→ **YOUR GOAL**:
Output each line of the listing exactly, though pictures are not to appear.

→ **SOURCE MATERIAL**:
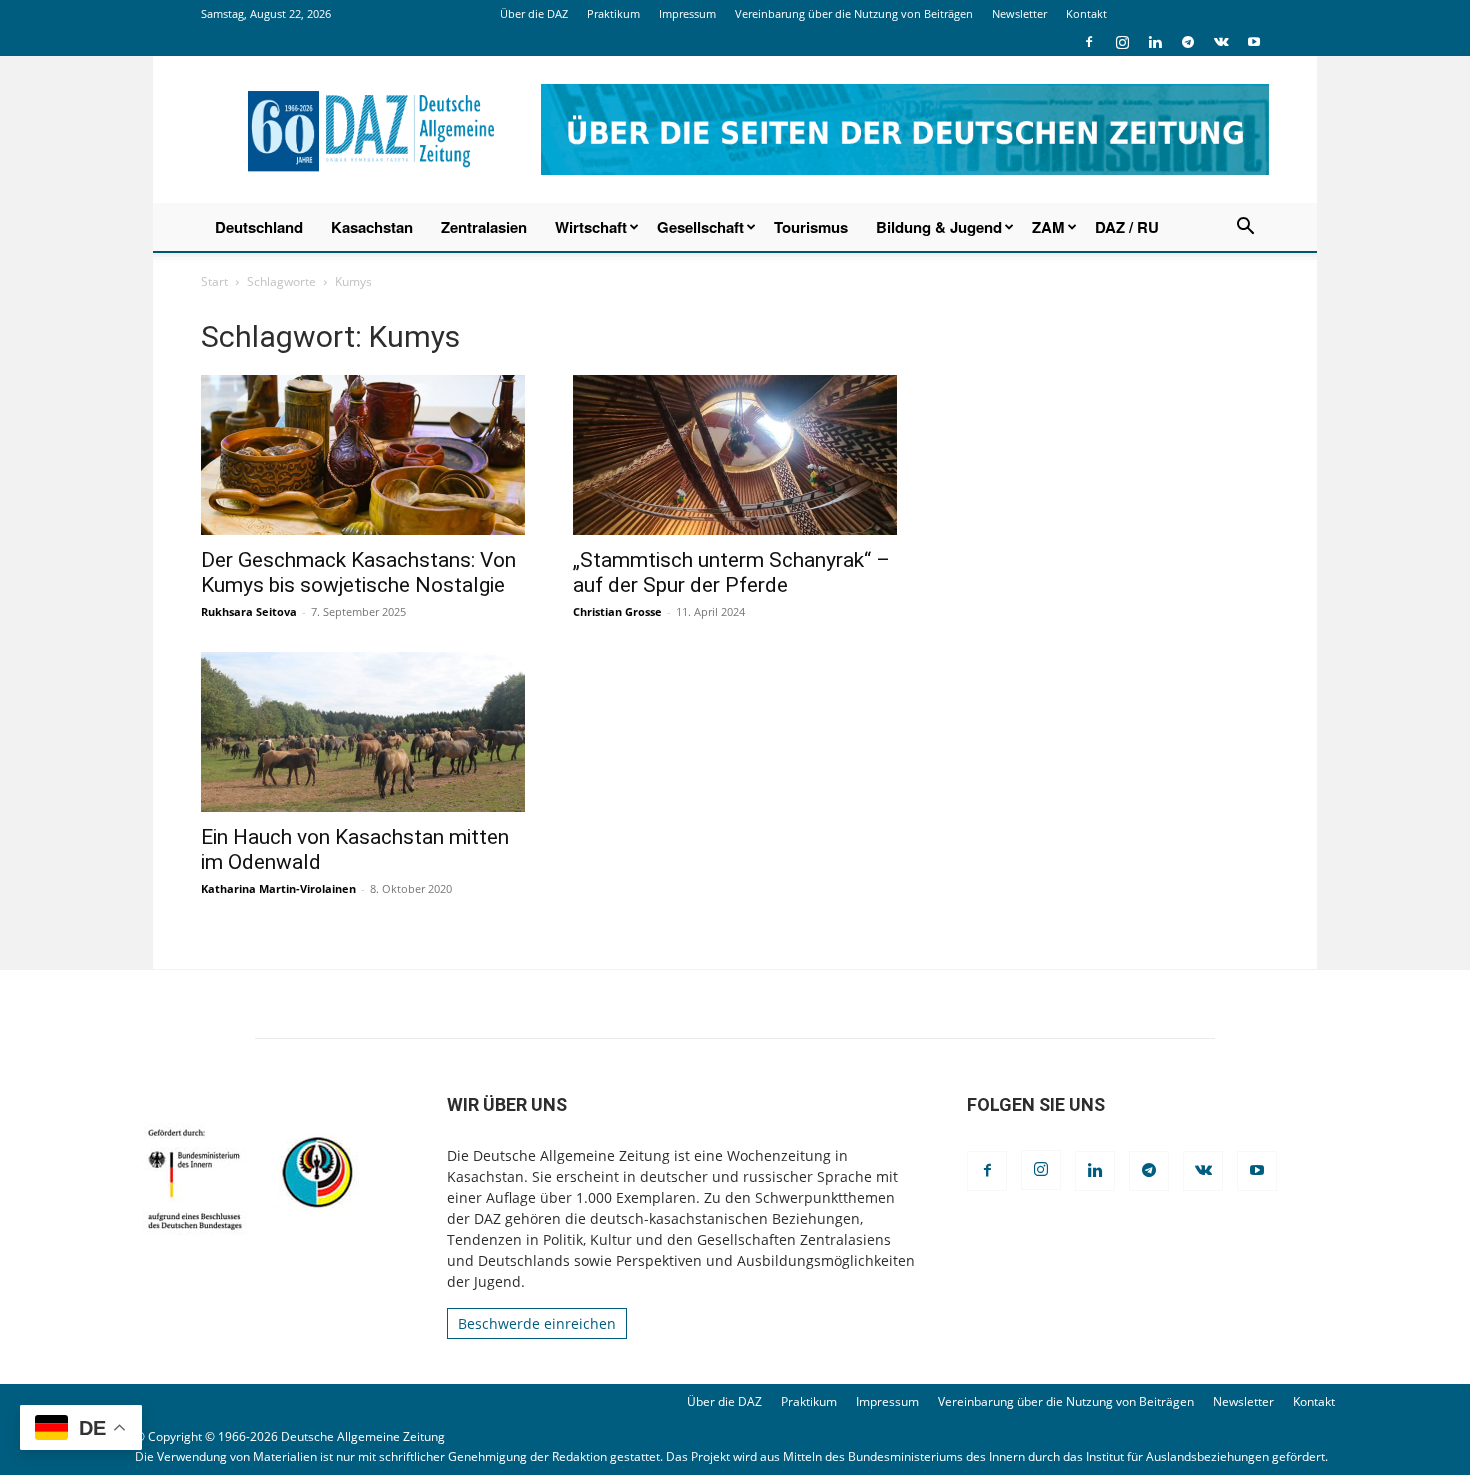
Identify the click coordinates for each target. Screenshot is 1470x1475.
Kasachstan (372, 227)
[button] (1245, 228)
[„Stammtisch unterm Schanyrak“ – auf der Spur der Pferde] (735, 455)
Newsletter (1019, 13)
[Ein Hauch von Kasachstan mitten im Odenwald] (363, 732)
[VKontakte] (1221, 42)
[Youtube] (1254, 42)
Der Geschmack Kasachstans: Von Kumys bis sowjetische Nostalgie (358, 572)
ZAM (1048, 227)
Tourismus (811, 227)
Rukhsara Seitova (249, 611)
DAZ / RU (1127, 227)
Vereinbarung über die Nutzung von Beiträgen (854, 13)
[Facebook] (1089, 42)
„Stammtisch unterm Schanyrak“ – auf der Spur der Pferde (731, 572)
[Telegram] (1188, 42)
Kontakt (1086, 13)
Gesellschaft (700, 227)
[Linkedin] (1155, 42)
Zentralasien (484, 227)
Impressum (687, 13)
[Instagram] (1122, 42)
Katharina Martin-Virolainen (278, 888)
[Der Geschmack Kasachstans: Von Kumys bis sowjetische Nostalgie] (363, 455)
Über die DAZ (534, 13)
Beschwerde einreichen (537, 1323)
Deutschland (259, 227)
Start (214, 281)
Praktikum (613, 13)
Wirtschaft (591, 227)
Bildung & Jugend (939, 227)
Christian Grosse (617, 611)
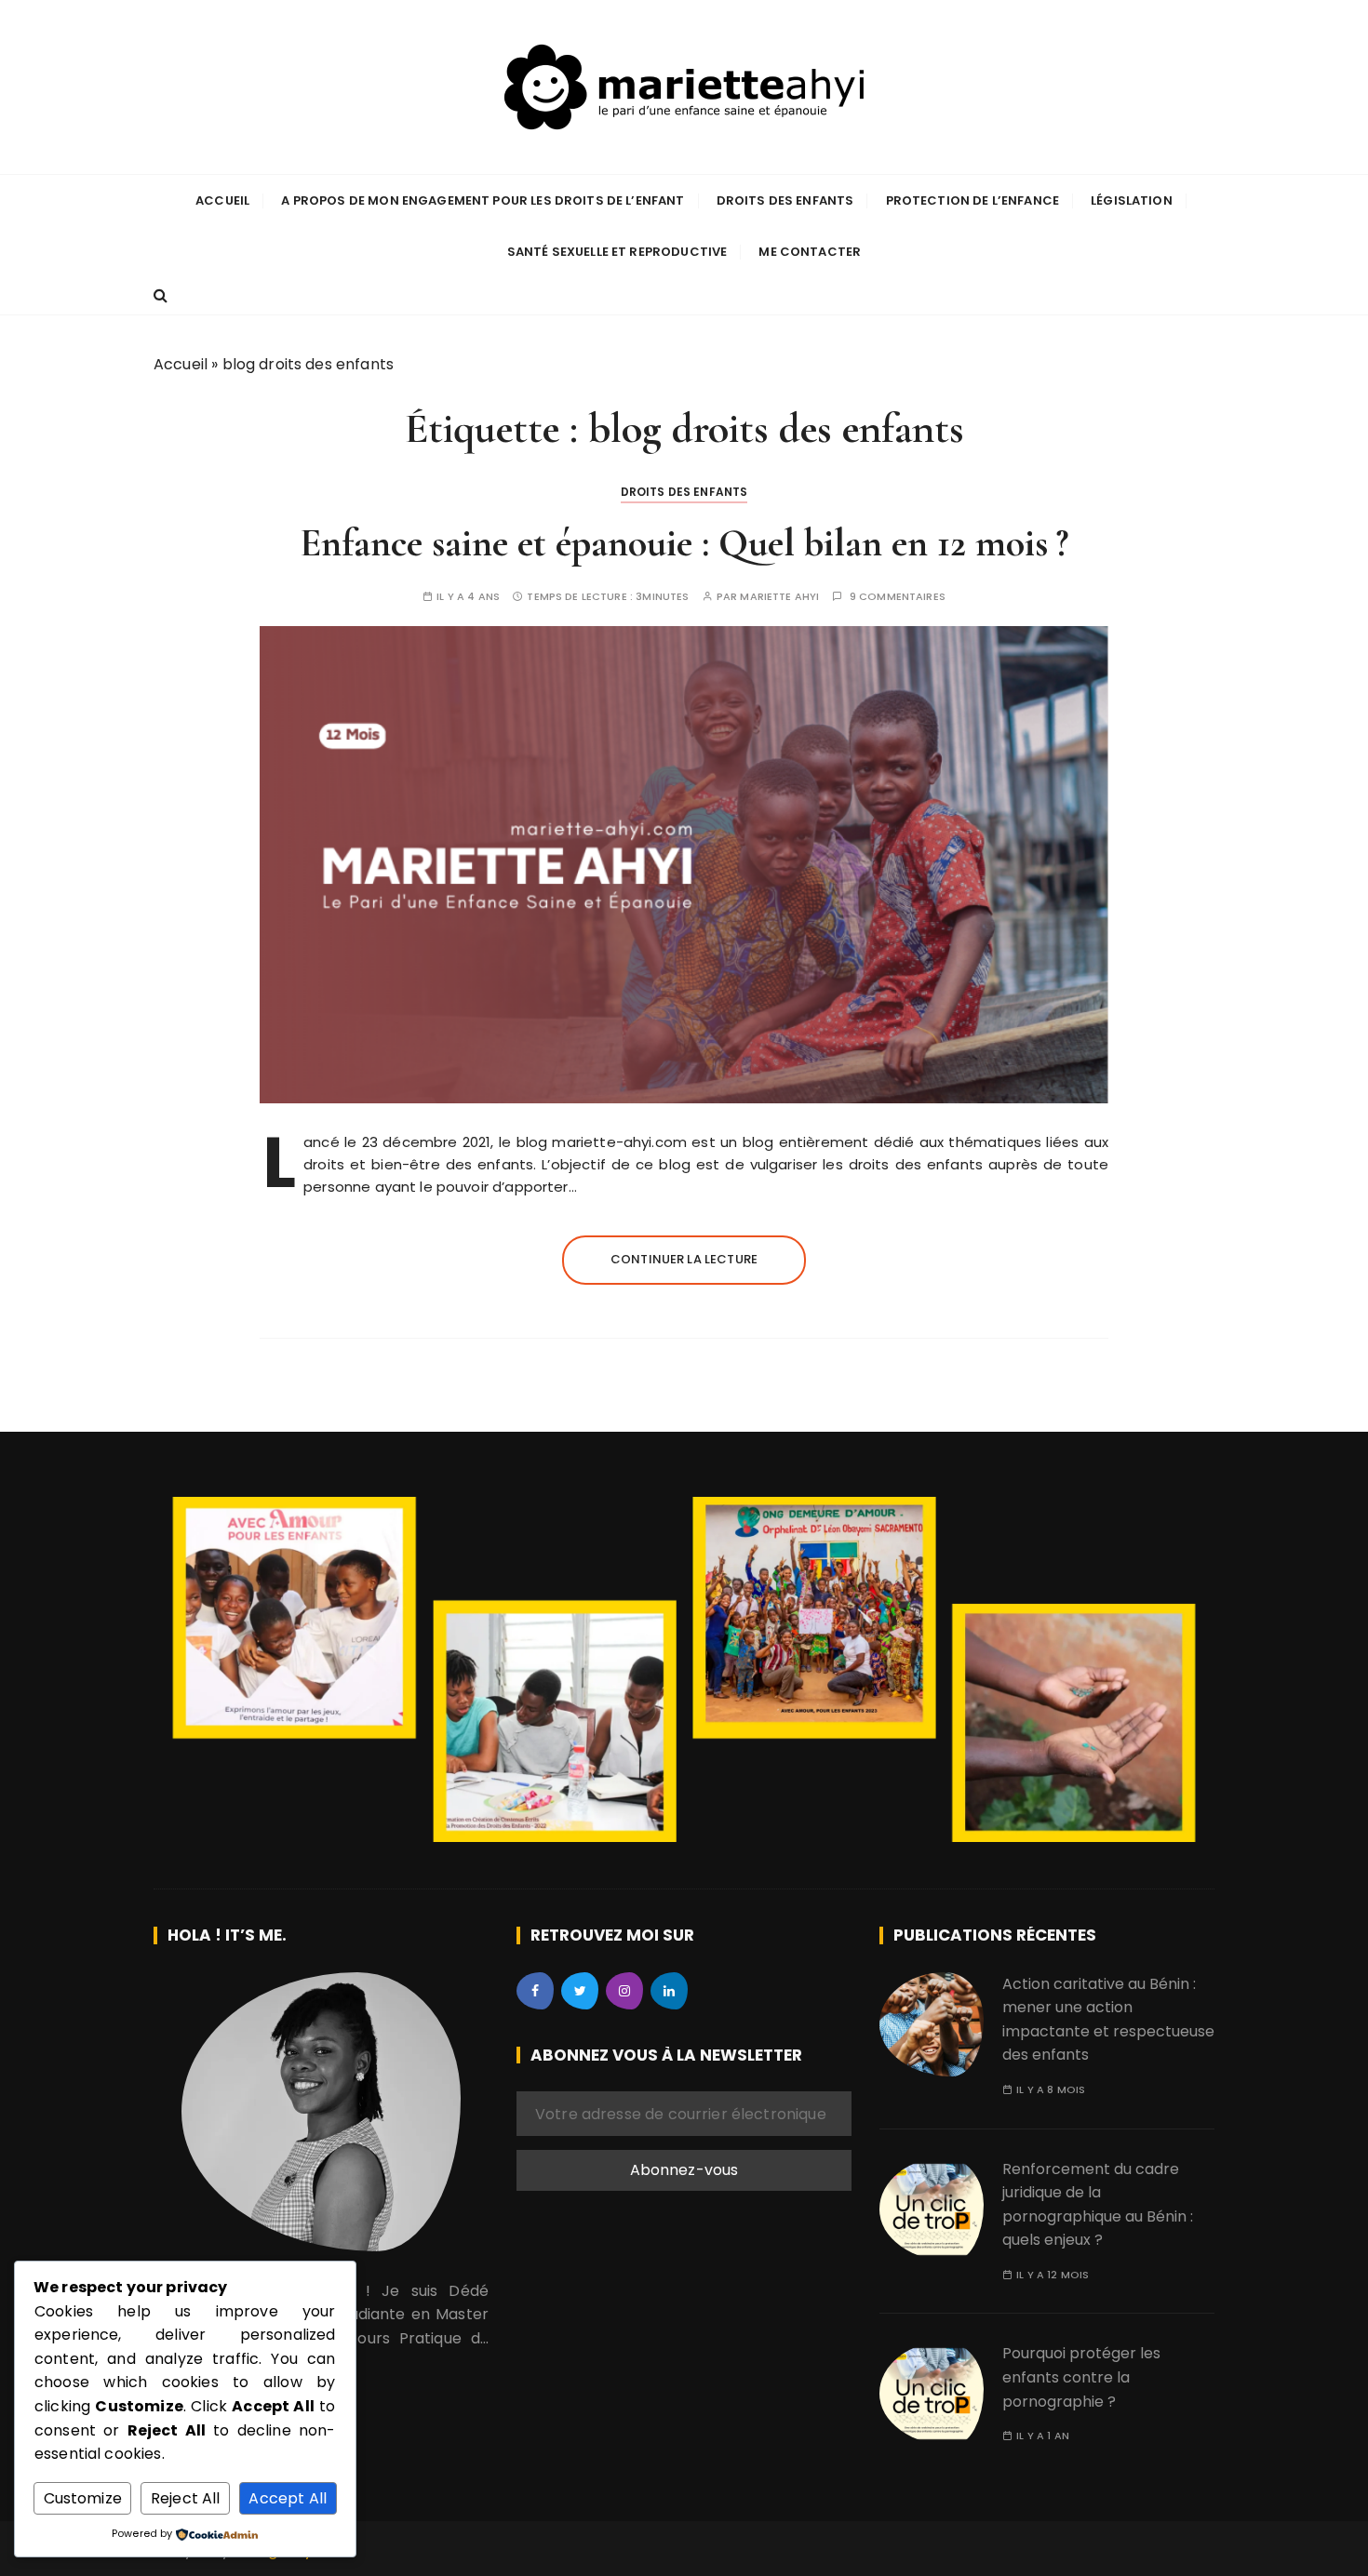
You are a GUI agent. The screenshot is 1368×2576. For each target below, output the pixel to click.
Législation (1132, 200)
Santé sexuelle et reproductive (617, 251)
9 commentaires (898, 597)
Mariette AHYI (779, 597)
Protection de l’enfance (972, 200)
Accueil (222, 200)
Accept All (287, 2498)
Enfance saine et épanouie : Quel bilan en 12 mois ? (684, 543)
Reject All (186, 2498)
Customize (83, 2498)
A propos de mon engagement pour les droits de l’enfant (482, 200)
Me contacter (809, 251)
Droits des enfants (785, 200)
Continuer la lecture (684, 1259)
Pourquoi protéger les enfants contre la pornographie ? (1081, 2376)
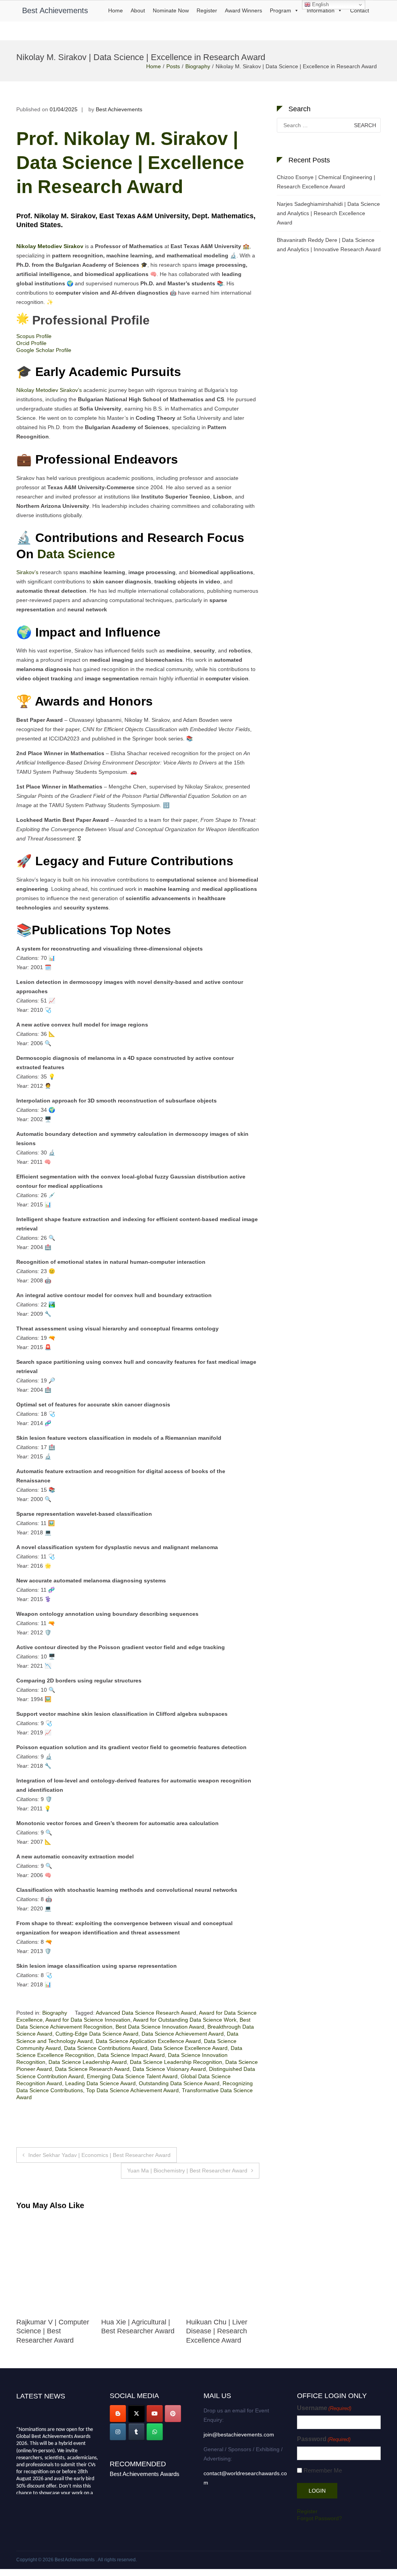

→ **SOLUTION TO THIS TASK**:
Identify the click coordinates for each target. Screenshot is 1470x1475.
Kasachstan (372, 227)
[button] (1245, 228)
[„Stammtisch unterm Schanyrak“ – auf der Spur der Pferde] (735, 455)
Newsletter (1019, 13)
[Ein Hauch von Kasachstan mitten im Odenwald] (363, 732)
[VKontakte] (1221, 42)
[Youtube] (1254, 42)
Der Geschmack Kasachstans: Von Kumys bis sowjetische Nostalgie (358, 572)
ZAM (1048, 227)
Tourismus (811, 227)
Rukhsara Seitova (249, 611)
DAZ / RU (1127, 227)
Vereinbarung über die Nutzung von Beiträgen (854, 13)
[Facebook] (1089, 42)
„Stammtisch unterm Schanyrak“ – auf der Spur der Pferde (731, 572)
[Telegram] (1188, 42)
Kontakt (1086, 13)
Gesellschaft (700, 227)
[Linkedin] (1155, 42)
Zentralasien (484, 227)
Impressum (687, 13)
[Instagram] (1122, 42)
Katharina Martin-Virolainen (278, 888)
[Der Geschmack Kasachstans: Von Kumys bis sowjetische Nostalgie] (363, 455)
Über die DAZ (534, 13)
Beschwerde einreichen (537, 1323)
Deutschland (259, 227)
Start (214, 281)
Praktikum (613, 13)
Wirtschaft (591, 227)
Bildung & Jugend (939, 227)
Christian Grosse (617, 611)
You are a GUI agent. The screenshot is 1368×2576. For each target below, output the pixel to click.
Législation (1132, 200)
Santé sexuelle et reproductive (617, 251)
9 commentaires (898, 597)
Mariette AHYI (779, 597)
Protection de l’enfance (972, 200)
Accueil (222, 200)
Accept All (287, 2498)
Enfance saine et épanouie : Quel bilan en 12 mois ? (684, 543)
Reject All (186, 2498)
Customize (83, 2498)
A propos de mon engagement pour les droits de l’enfant (482, 200)
Me contacter (809, 251)
Droits des enfants (785, 200)
Continuer la lecture (684, 1259)
Pourquoi protéger les enfants contre la pornographie ? (1081, 2376)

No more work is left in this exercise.